I know what you're thinking of here, but it doesn't mean anything like what you think it means.

So the US used to have a rule that every bank hand to have a certain percentage of its assets stored in its account at a Federal Reserve bank; it is this percentage which was gradually reduced to 0 by I think 2020. Note that only the funds in that account meet the requirement; a literal pile of cash contributes not a single cent.

The way banks are primarily limited nowadays is via capital adequacy ratio, which is essentially that you need to set aside a particular pile of capital that can be raided to guard against assets falling in value to 0. It's complicated because this pile of capital doesn't come from the money a customer deposits in their account (which needs to be held as an asset to offset the liability a depositor represents), but rather from income the bank makes in other ways. If a bank sells $1 million worth of shares, they get to issue ~$20 million more loans.

If a bank gets $1 million worth of new deposits, they get to issue... $0 more loans. Well, maybe less: if a bank gets $1 million worth of new bitcoin deposits, that probably reduces its capital ratio because bitcoin is such a risky asset.

mothballed 2 days ago | parent [-]

>If a bank gets $1 million worth of new deposits, they get to issue... $0 more loans.

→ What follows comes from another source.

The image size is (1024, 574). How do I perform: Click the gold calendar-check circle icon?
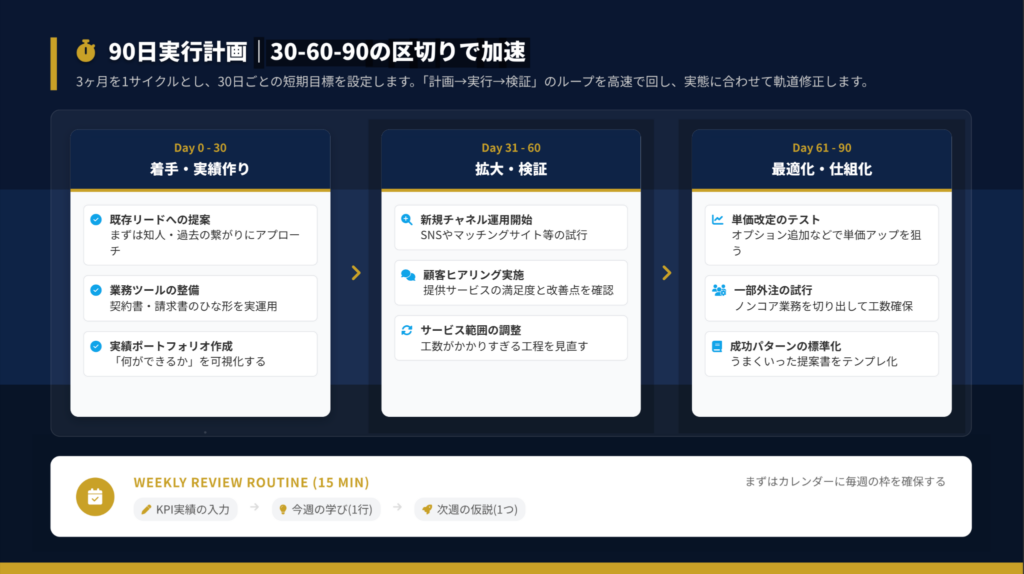[95, 496]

Then it doesn't make sense for a classical deposit-lending bank to pay interest on those new deposits. They can't generate revenue from the new deposits since they cannot touch them to perform lending , and they are now a liability because they must perform banking services to the depositor, regulatory compliance, and insure against the risk something accidently happens to the money. Under your scheme maybe they could go park it at the fed and get interest that way but even that is technically a loan; they are giving up the notional money in exchange for interest in hopes they can collect it at a later time.